Reading passage =>
Specifically, the voltage stabilizing unit 130 converts the ac power at the negative terminal of the secondary coil of the transformer 12 into dc power and supplies the dc power to the corresponding units in the secondary control and communication module 13; the synchronous rectification sampling unit 131 samples the waveform of the negative terminal of the secondary winding of the transformer 12 to obtain the synchronous rectification on point and off point, and transmits the synchronous rectification on point and off point to the synchronous rectification sampling control unit 132, and the synchronous rectification sampling control unit 132 controls the on and off of the first switching unit 138 according to the synchronous rectification on point and off point; the protocol communication unit 137 is configured to perform protocol communication with the accessed load 2 through a corresponding interface, convert communication contents into a fast charging request, and transmit the fast charging request to the fast charging control unit 135; the output detection unit 134 is configured to detect a high level and a low level of the output voltage, and transmit the detected output voltage to the fast charge control unit 135; the fast charging control unit 135 generates a fast charging power adjustment signal according to the fast charging request and the output voltage and outputs the fast charging power adjustment signal to the optical coupler driving unit 136, and the optical coupler driving unit 136 drives the feedback module 16 according to the fast charging power adjustment signal, so that the feedback module 16 generates a primary power adjustment feedback signal and outputs the primary power adjustment feedback signal to the primary power control module 11, so that the primary power control module 11 adjusts the input power of the transformer 12 according to the primary power adjustment feedback signal.

In specific implementation, the voltage regulator unit 130 is implemented by a low drop out regulator (LDO) circuit; in addition, the first switching unit 138 includes a first switching element NM1, a control terminal of the first switching element NM1 is connected to the synchronous rectification sampling control unit 132, an input terminal of the first switching element NM1 is connected to the secondary winding of the transformer 12 and the voltage stabilizing unit 130, and an output terminal of the first switching element NM1 is connected to the output interface module 14.

It should be noted that, in the embodiment of the present disclosure, the first switching element NM1 is implemented by an N-type transistor, a gate of the N-type transistor is a control terminal of the first switching element NM1, a drain of the N-type transistor is an input terminal of the first switching element NM1, and a source of the N-type transistor is an output terminal of the first switching element NM 1; of course, it will be understood by those skilled in the art that the N-type transistor is only an exemplary illustration of the first switching element NM1, and the present disclosure is not limited thereto; in addition, the specific connection relationship between the high-voltage input module 10, the primary power control module 11 and the transformer 12 in the fast charging circuit 1 provided in the embodiment of the present disclosure is the same as that in the fast charging circuit 1 shown in fig. 1 to 2, and specific reference may be made to the specific description in fig. 1 to 2, which is not repeated herein.

Exercise prompt =>
In the passage on the fast charging circuit, what kind of circuit implements the voltage regulator unit 130?

Excerpted records =>
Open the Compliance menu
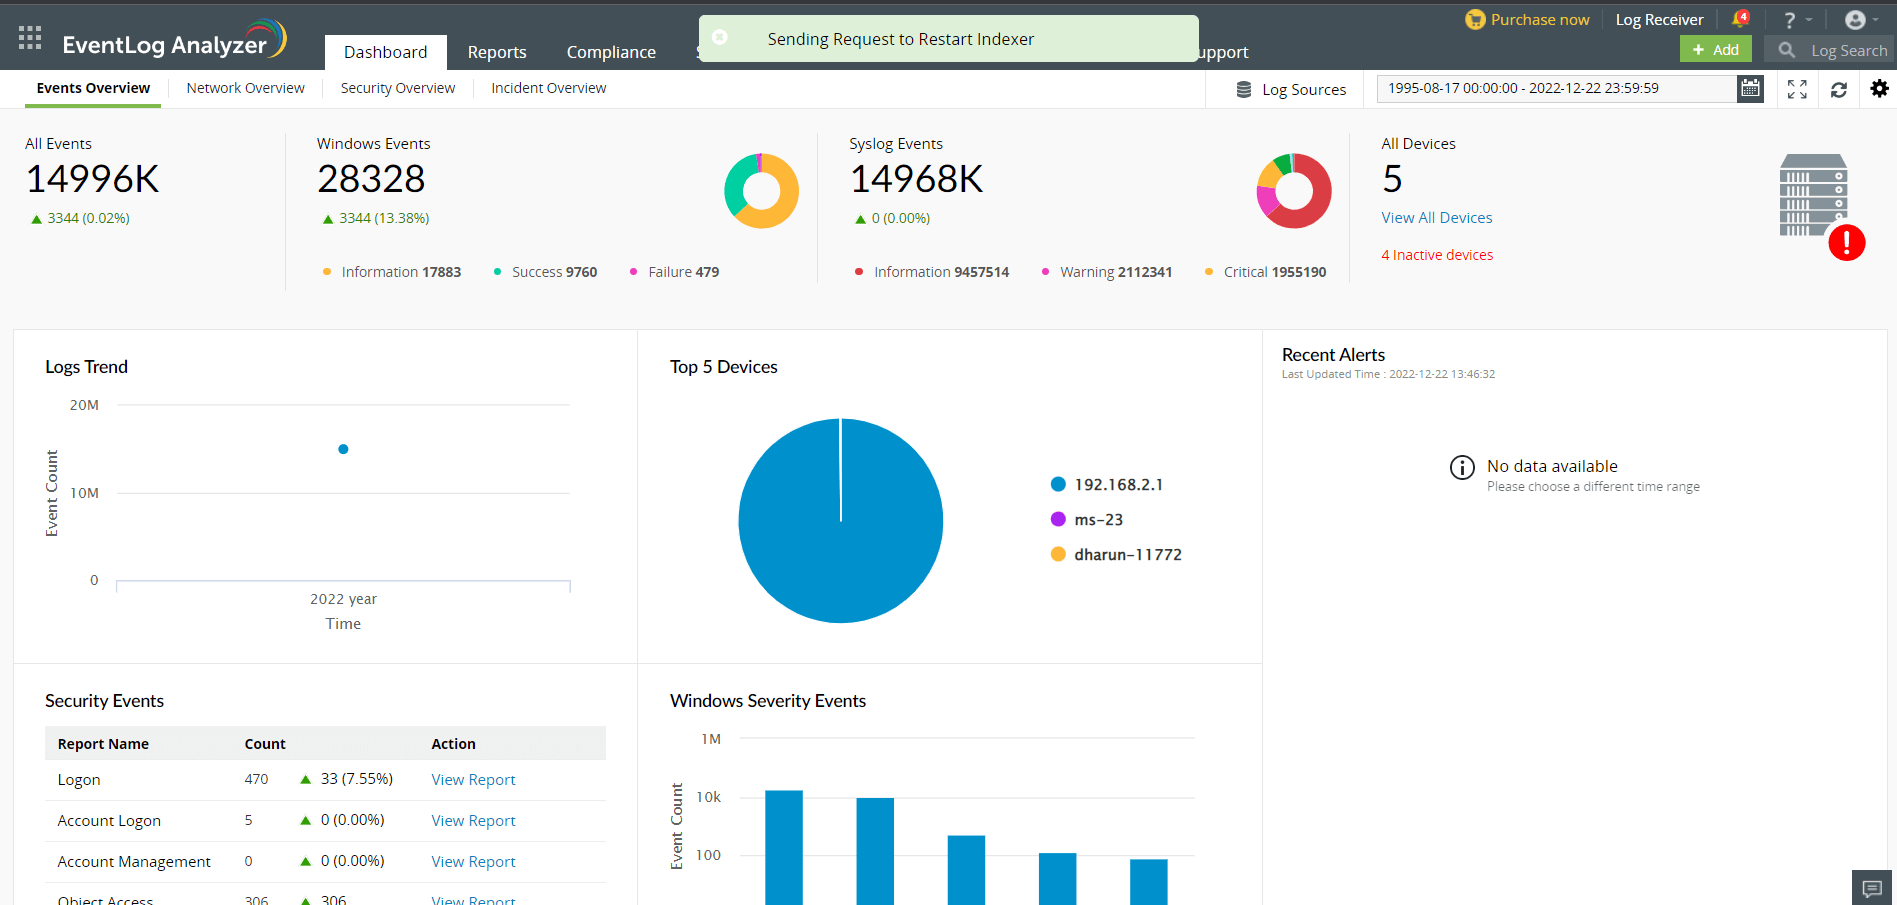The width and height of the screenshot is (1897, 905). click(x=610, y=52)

...

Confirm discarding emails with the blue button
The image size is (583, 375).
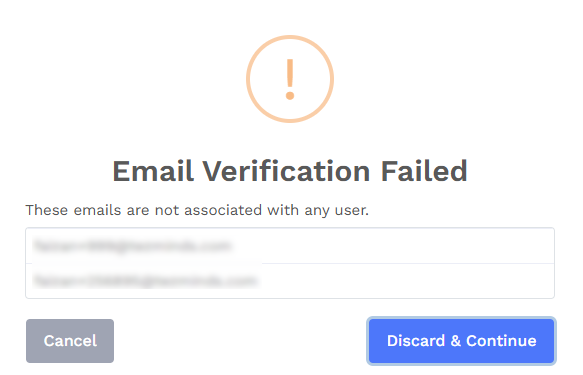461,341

==

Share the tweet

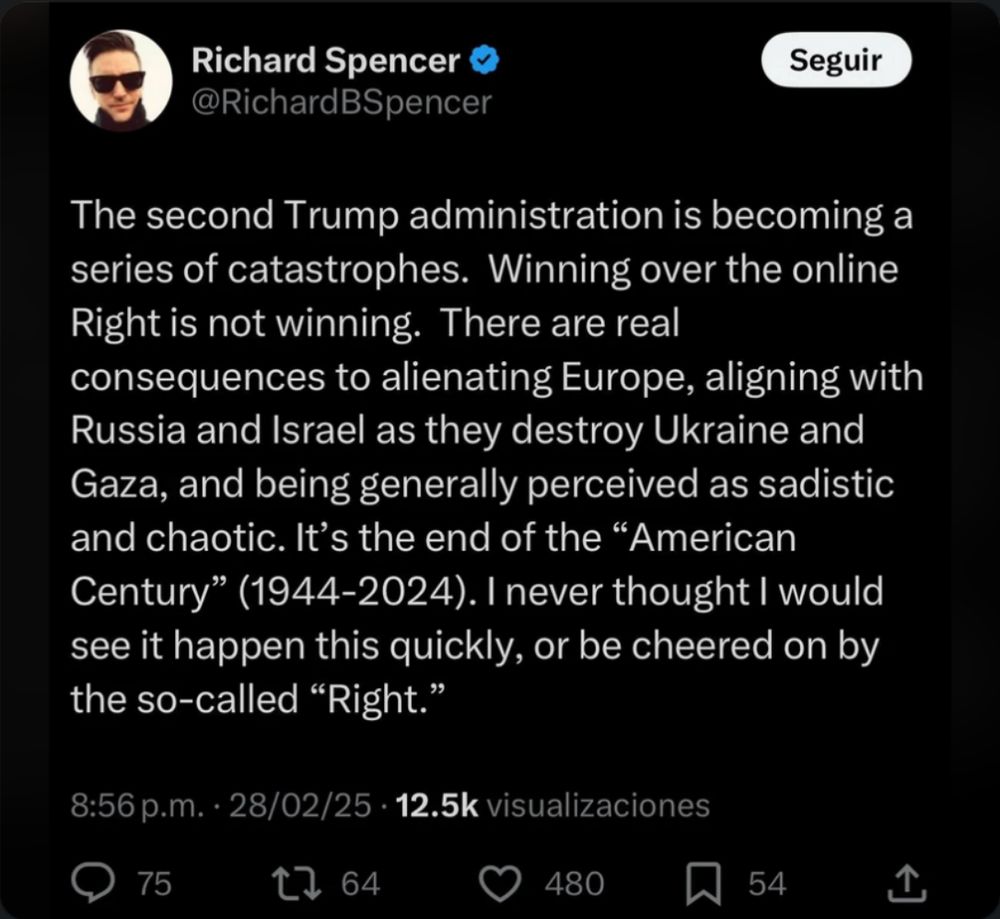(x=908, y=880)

Correct result =>
A low drop out regulator (LDO) circuit